Could you pull out the rows below, everything from the one containing "Where should I click to: Expand" down to the one containing "Click the Zoom", both included, and reproduce them word for word?
====== Given data ======
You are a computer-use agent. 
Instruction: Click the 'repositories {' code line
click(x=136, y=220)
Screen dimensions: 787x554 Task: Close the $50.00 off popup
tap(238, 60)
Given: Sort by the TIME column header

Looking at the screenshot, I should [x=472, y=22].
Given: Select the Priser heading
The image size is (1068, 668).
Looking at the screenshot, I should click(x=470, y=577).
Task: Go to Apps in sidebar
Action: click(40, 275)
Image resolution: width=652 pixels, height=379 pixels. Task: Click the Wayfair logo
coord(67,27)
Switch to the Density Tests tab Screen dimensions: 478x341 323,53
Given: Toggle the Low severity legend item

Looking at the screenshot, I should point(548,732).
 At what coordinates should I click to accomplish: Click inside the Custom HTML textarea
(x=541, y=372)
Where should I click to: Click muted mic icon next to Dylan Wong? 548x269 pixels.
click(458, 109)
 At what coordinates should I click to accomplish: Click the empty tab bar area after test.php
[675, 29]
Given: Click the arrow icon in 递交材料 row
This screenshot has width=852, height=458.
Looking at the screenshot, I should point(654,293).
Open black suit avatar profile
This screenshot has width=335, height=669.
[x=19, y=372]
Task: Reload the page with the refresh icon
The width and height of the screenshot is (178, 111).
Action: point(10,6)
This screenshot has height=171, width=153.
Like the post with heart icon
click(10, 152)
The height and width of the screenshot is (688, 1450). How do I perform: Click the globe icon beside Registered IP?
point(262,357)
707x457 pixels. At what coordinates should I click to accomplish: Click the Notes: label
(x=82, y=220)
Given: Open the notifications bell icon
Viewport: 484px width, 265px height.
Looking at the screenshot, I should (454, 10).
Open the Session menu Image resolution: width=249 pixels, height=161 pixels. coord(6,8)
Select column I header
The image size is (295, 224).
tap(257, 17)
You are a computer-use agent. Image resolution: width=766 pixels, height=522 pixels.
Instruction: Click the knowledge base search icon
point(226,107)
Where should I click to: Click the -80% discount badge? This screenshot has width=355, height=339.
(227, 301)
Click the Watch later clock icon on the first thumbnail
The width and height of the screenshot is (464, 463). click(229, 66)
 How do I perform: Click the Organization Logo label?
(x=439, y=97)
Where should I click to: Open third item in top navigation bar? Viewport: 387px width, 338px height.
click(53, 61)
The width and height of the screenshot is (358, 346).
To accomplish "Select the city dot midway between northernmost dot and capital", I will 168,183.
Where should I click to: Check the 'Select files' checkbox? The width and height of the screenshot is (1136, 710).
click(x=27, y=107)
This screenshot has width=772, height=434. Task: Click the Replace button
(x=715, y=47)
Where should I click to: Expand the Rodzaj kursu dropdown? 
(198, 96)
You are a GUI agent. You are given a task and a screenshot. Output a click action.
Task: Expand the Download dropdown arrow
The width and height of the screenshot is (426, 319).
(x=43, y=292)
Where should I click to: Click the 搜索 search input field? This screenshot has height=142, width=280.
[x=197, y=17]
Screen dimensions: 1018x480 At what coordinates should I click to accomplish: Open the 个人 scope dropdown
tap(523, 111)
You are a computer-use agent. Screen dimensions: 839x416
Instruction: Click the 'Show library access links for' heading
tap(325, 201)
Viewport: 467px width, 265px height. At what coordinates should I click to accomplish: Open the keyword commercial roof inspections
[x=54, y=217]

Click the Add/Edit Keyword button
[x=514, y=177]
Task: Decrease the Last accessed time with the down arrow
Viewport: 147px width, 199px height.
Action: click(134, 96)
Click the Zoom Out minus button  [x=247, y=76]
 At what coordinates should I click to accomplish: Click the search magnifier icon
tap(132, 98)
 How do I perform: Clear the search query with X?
======
## Response to this exercise
Where should I click to: Expand the Rodzaj kursu dropdown? 
(198, 96)
You are a GUI agent. You are given a task and a screenshot. Output a click action.
Task: Expand the Download dropdown arrow
The width and height of the screenshot is (426, 319).
(x=43, y=292)
Where should I click to: Click the 搜索 search input field? This screenshot has height=142, width=280.
[x=197, y=17]
Screen dimensions: 1018x480 At what coordinates should I click to accomplish: Open the 个人 scope dropdown
tap(523, 111)
You are a computer-use agent. Screen dimensions: 839x416
Instruction: Click the 'Show library access links for' heading
tap(325, 201)
Viewport: 467px width, 265px height. At what coordinates should I click to accomplish: Open the keyword commercial roof inspections
[x=54, y=217]

Click the Add/Edit Keyword button
[x=514, y=177]
Task: Decrease the Last accessed time with the down arrow
Viewport: 147px width, 199px height.
Action: click(134, 96)
Click the Zoom Out minus button  [x=247, y=76]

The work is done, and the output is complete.